Ms. Shields ignored the commotion. This was something Jimmy was going to have to manage. Distractions like this were often a part of public speaking.

As the deer strolled closer and gathered in a cluster a few feet from the classroom window, Jimmy searched again for the missing pages of his notes. As he looked toward his desk, Tom Iverson seemed to be waving something at him. It was a piece of paper. In fact, it was two pieces of paper. Tom Iverson had the rest of Jimmy’s notes.
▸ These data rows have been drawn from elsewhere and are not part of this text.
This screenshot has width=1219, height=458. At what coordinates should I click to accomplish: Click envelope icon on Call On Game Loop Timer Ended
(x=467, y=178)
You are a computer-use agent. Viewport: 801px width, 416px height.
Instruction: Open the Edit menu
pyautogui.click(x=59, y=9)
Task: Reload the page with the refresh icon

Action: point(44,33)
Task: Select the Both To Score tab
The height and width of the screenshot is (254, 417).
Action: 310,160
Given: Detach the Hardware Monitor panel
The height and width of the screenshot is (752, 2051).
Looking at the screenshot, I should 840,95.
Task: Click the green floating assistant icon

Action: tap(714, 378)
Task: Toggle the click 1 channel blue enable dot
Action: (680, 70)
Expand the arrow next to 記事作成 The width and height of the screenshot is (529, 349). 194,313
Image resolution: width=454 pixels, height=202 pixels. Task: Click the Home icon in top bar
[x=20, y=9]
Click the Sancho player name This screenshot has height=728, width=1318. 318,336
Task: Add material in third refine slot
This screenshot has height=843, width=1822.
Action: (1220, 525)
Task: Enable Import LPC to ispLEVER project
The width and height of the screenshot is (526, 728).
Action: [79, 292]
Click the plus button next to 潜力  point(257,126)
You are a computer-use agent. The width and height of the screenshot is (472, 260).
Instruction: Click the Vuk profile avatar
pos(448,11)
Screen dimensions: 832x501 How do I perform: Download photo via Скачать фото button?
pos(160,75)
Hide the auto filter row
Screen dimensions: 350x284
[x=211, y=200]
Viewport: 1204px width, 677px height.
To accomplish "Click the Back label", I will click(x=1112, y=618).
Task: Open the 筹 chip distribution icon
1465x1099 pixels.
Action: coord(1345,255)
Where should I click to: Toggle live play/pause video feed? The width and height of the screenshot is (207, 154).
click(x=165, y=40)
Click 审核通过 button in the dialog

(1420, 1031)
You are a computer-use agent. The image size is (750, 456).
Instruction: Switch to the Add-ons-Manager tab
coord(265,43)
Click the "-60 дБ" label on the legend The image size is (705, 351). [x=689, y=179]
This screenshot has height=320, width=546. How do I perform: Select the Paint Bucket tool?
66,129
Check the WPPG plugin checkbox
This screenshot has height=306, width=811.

Students reclaimed their seats and Jimmy decided to end his speech. He had no definitive opinion about hunting in general. The way the question was being asked was an unanswerable one to him. Conflicted, neutrality was the only answer Jimmy was prepared to give.

“Deer,” he said, “have a right to land, and so do people. We have to remember that we are on their territory, and they are on ours. They have a right to exist and so do we. So let’s just cohabitate.”

Jimmy looked to Ms. Shields for permission to sit, sensing a barrage of questions brewing. Ms. Shields smiled and gestured for Jimmy to wait as she asked the students if they had any questions or comments.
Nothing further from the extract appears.